During 2018, according to Nielsen, 13,952 people living in southern Maine will get married. On average, each couple will spend $30,000 on their happy day. If my math is correct, then that means $209,280,000 will be invested by these consumers on their impending nuptials.
Can your Maine small business convert all of these wedding bells into ringing cash registers? Portland radio can help.
Each week, 96.8% of everyone planning a wedding tunes into their favorite AM/FM radio station. This is substantially higher reach, according to Nielsen, than all other media. This makes radio the most effective way for small business owners to market their goods and services to southern Maine's lucrative bridal market.
Radio's marketing muscle becomes more vivid when you consider the age group most likely to wed. According to Nielsen, nearly 75% of all southern Maine consumers planning to marry in 2018 are between the ages of 18 and 44.
Portland radio's dominance among the key marrying age group eclipses all other local media, according to Nielsen.

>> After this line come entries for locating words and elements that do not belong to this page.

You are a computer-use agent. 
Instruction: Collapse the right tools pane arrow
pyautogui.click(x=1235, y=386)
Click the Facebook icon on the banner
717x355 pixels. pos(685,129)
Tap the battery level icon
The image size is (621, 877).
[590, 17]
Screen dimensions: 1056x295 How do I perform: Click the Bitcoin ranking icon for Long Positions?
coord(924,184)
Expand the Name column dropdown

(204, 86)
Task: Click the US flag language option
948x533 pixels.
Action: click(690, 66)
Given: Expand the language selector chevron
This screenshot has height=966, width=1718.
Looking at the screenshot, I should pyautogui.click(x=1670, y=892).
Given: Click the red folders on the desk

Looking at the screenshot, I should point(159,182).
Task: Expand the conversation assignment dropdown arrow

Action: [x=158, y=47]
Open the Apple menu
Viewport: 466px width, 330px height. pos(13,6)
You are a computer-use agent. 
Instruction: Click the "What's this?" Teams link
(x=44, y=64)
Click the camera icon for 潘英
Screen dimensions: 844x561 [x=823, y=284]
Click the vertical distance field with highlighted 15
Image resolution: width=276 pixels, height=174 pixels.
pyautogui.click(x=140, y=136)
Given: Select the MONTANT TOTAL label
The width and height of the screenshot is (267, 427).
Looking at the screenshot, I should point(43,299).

Ads on Portland Radio Triple Business For Maine Wedding Band
Jon Goodman, front-man for local wedding band Time Pilots, has dramatically increased his share of that gigantic pool of bridal cash. Since he began advertising the band on Portland radio 5 years ago, Mr. Goodman says, "it would be fair to say that our wedding business has tripled".
Time Pilots started in 1999 when Mr. Goodman rounded up a group of musical friends for weekly jam sessions. "After a while," says Mr. Goodman, "we said this sounds really good. So we decided to become an 80s tribute band."
"The band quickly took off, "says Mr. Goodman. "We became really busy, really fast. We were playing 50 to 60 shows per year. These were mostly bars or an occasional private party in someone's backyard."
Mr. Goodman knew, however, that there was a more lucrative direction for Time Pilots. "I always had this idea in the back of my head," he says, "that once we developed a following, we would morph away from low paying club dates and become more of a general business which meant becoming a wedding band."
"Becoming a wedding band," continued Mr. Goodman, "involved playing all types of music not just 80s music. So we started adding more and more popular music to our mix. Now, the 80s is only a small part of what we play."
"Once we started playing weddings, we were depending on referrals and wedding planners to get more business", says Mr. Goodman. But the competition was fierce. "Not only did we have to compete for dates with eight or nine other local bands, we had to compete with wedding bands out of Boston." As Mr. Goodman explains, "Many brides and planners had the mistaken perception that Boston is where the best wedding bands come from."
So in an effort to claim a large share of the Maine bridal market from their competitors, Time Pilots began advertising on Portland radio. "As soon as we started doing it, " says Mr. Goodman, "it was like BAM! people started telling me they heard our ad. Then, within a couple of days we got our first call from someone who said she was planning her wedding in the fall and she had heard the Time Pilots ad on the radio.."
"During our first year as a wedding band," says Mr. Goodman, "Time Pilots did one wedding. A few years later we were doing two to three weddings a year. Since we started doing our radio ads we have been doing 15 to 20 weddings a year. It would be fair to say that radio advertising has helped us triple our business."